Beginning with the line below that contains "Where should I" and ending with the line that contains "Given: Open 首页数据 in the sidebar", retype every line exactly. Pictures are not copied.
Segment Open
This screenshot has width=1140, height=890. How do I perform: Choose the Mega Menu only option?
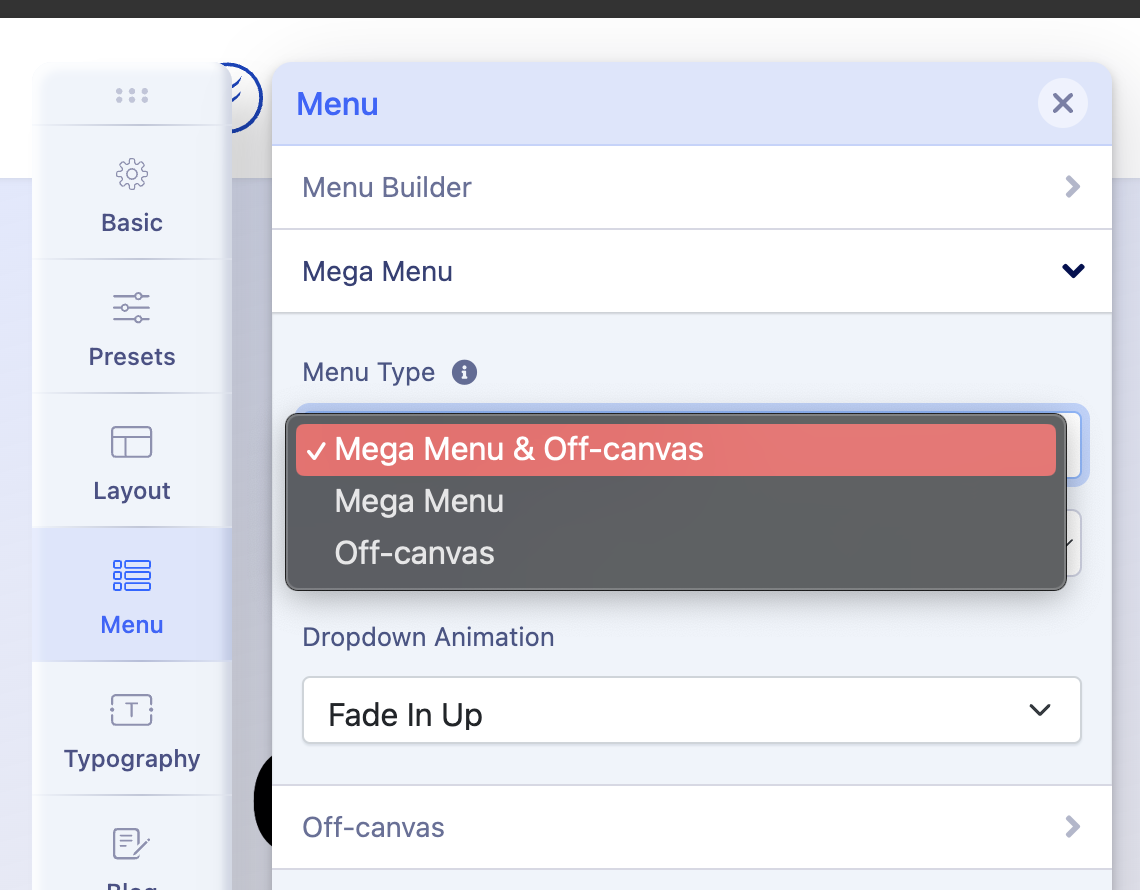point(419,501)
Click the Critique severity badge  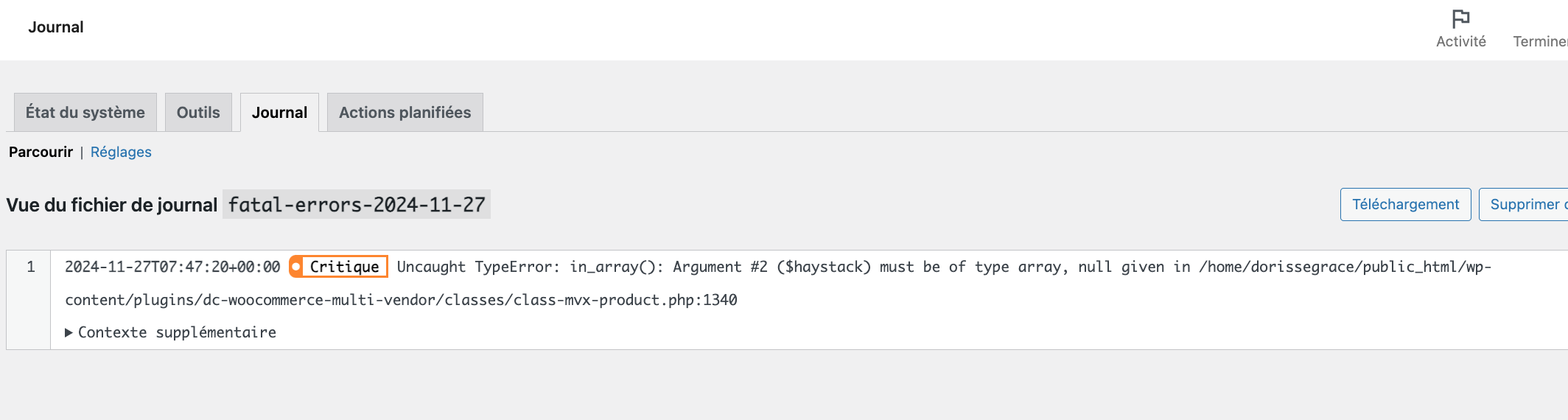point(339,267)
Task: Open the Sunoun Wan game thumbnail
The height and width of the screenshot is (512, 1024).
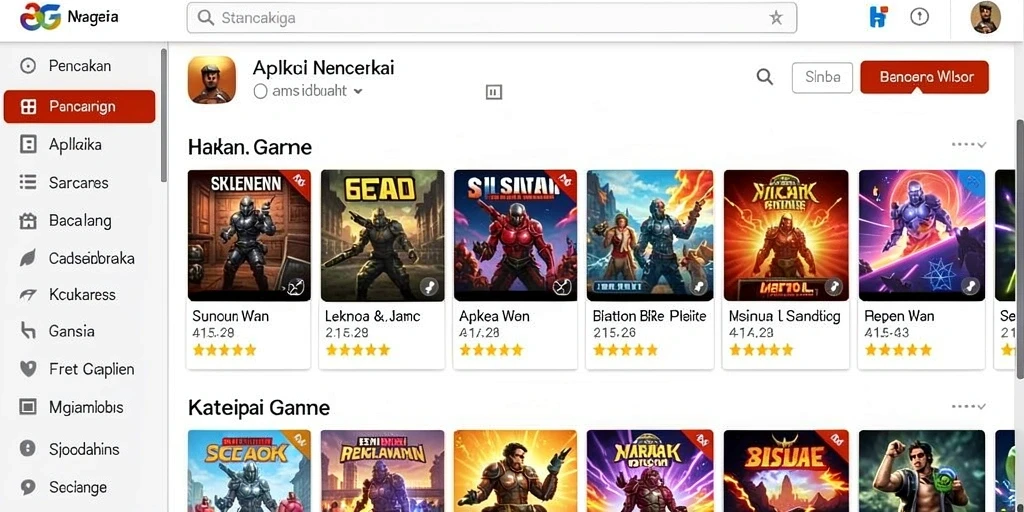Action: (249, 235)
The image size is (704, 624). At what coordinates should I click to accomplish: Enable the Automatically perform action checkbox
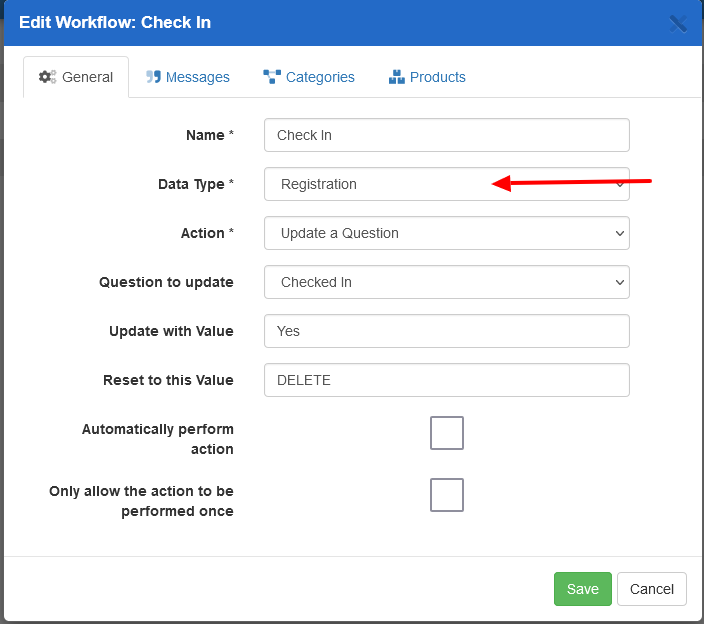point(447,433)
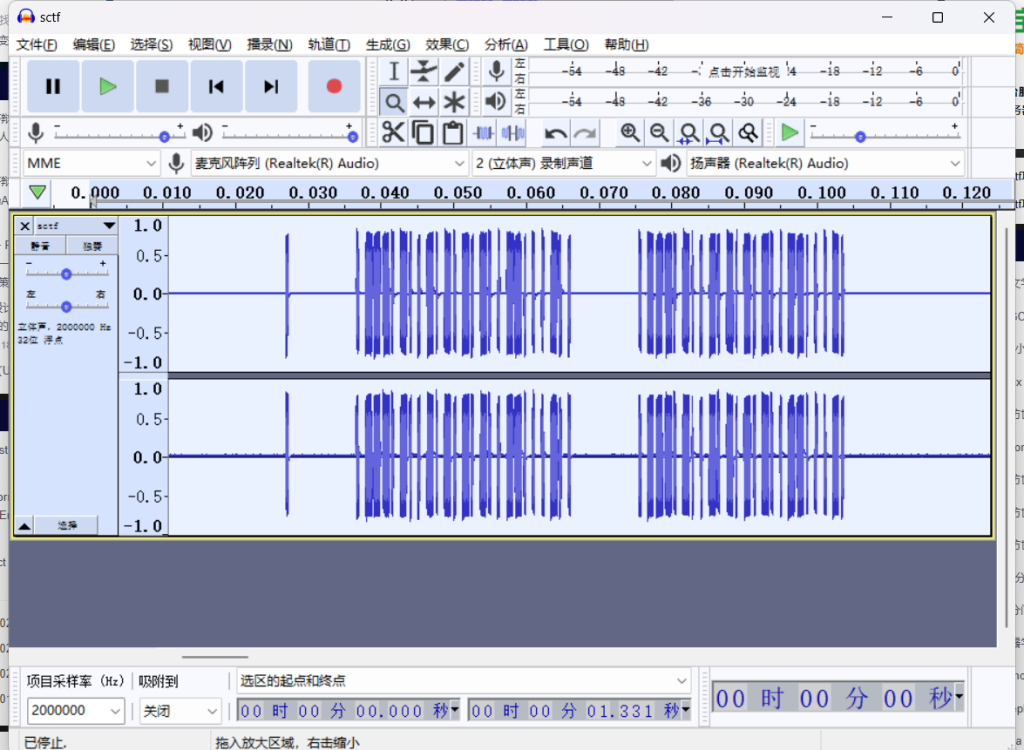Open the 效果 menu
This screenshot has height=750, width=1024.
(x=446, y=44)
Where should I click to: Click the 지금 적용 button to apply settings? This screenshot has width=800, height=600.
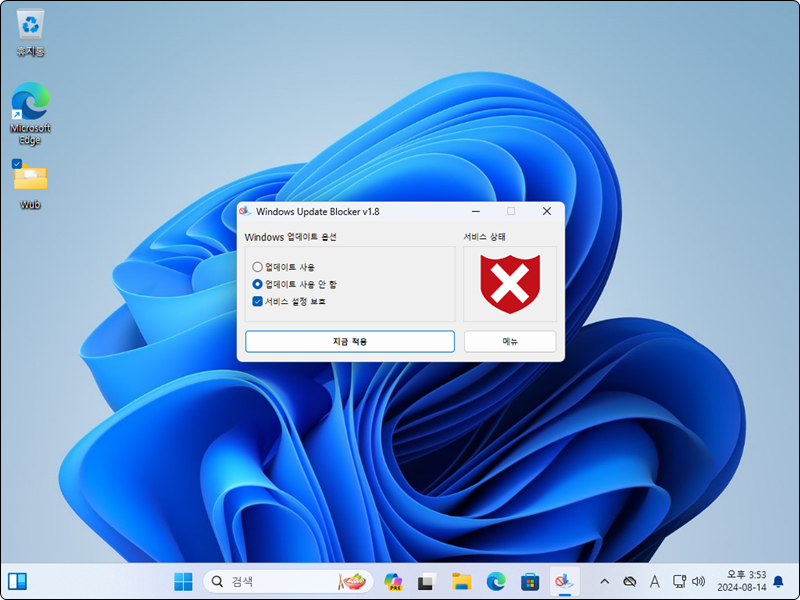(349, 341)
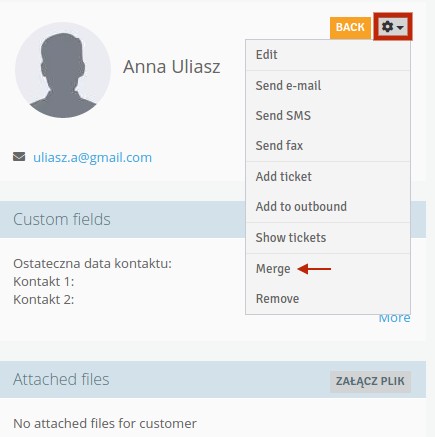Screen dimensions: 435x437
Task: Open the uliasz.a@gmail.com email link
Action: coord(92,157)
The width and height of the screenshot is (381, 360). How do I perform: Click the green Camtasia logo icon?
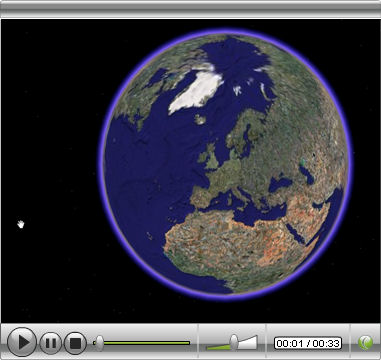[x=365, y=343]
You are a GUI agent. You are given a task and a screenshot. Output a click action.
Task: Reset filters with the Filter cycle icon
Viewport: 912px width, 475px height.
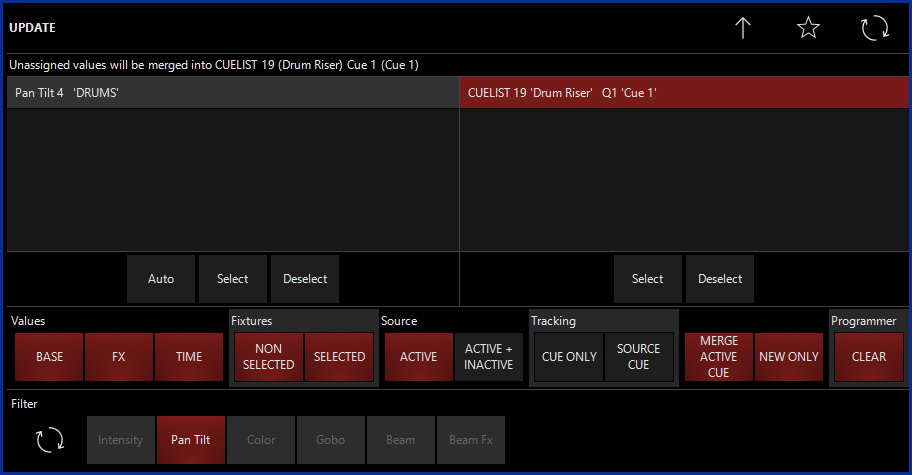pos(49,439)
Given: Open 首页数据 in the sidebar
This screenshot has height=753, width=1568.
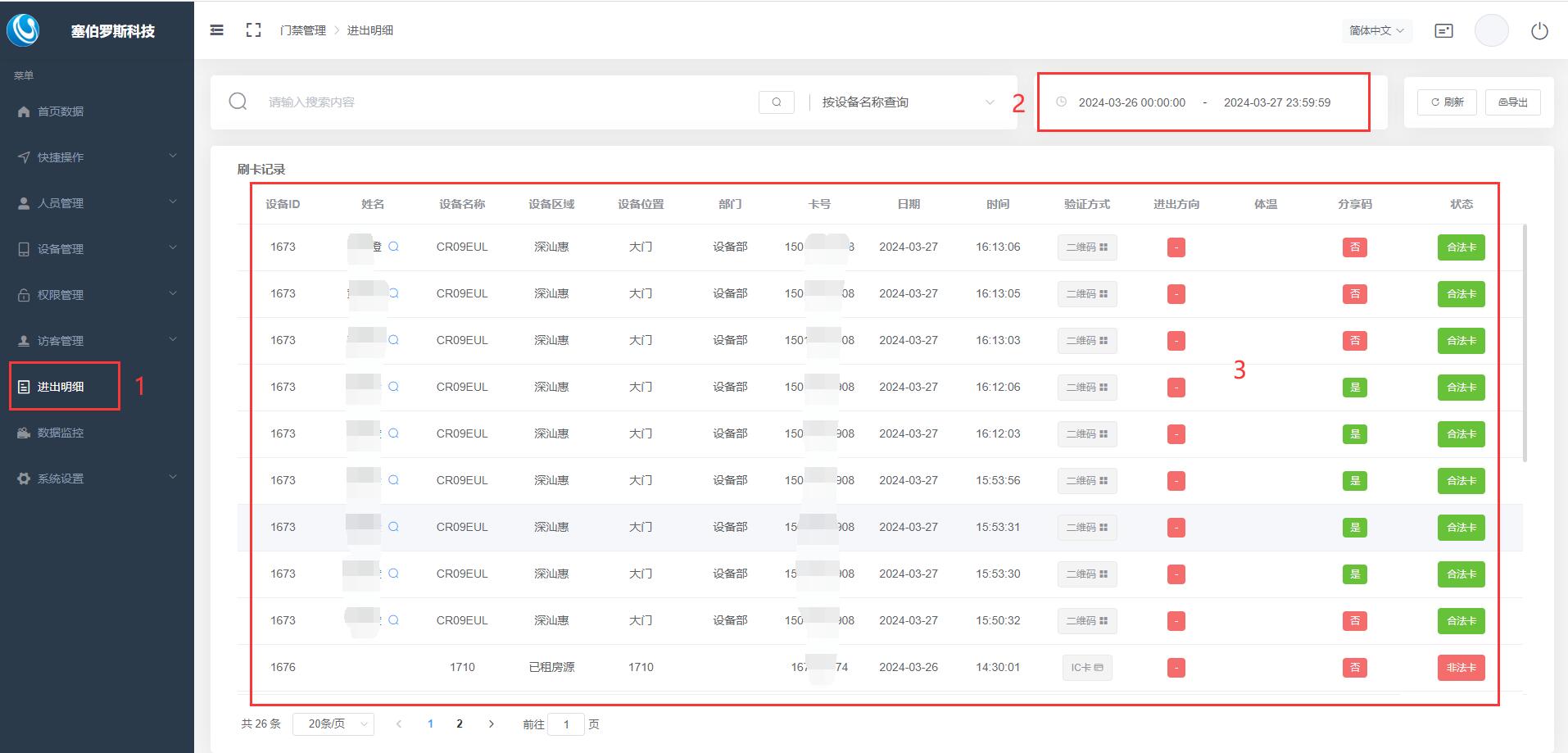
Segment Closed
**Answer to the problem**:
Where should I click to: Click the 지금 적용 button to apply settings? This screenshot has width=800, height=600.
(349, 341)
Screen dimensions: 435x437
Task: Open the uliasz.a@gmail.com email link
Action: coord(92,157)
The width and height of the screenshot is (381, 360). How do I perform: Click the green Camtasia logo icon?
[x=365, y=343]
You are a GUI agent. You are given a task and a screenshot. Output a click action.
Task: Reset filters with the Filter cycle icon
Viewport: 912px width, 475px height.
pos(49,439)
Given: Open 首页数据 in the sidebar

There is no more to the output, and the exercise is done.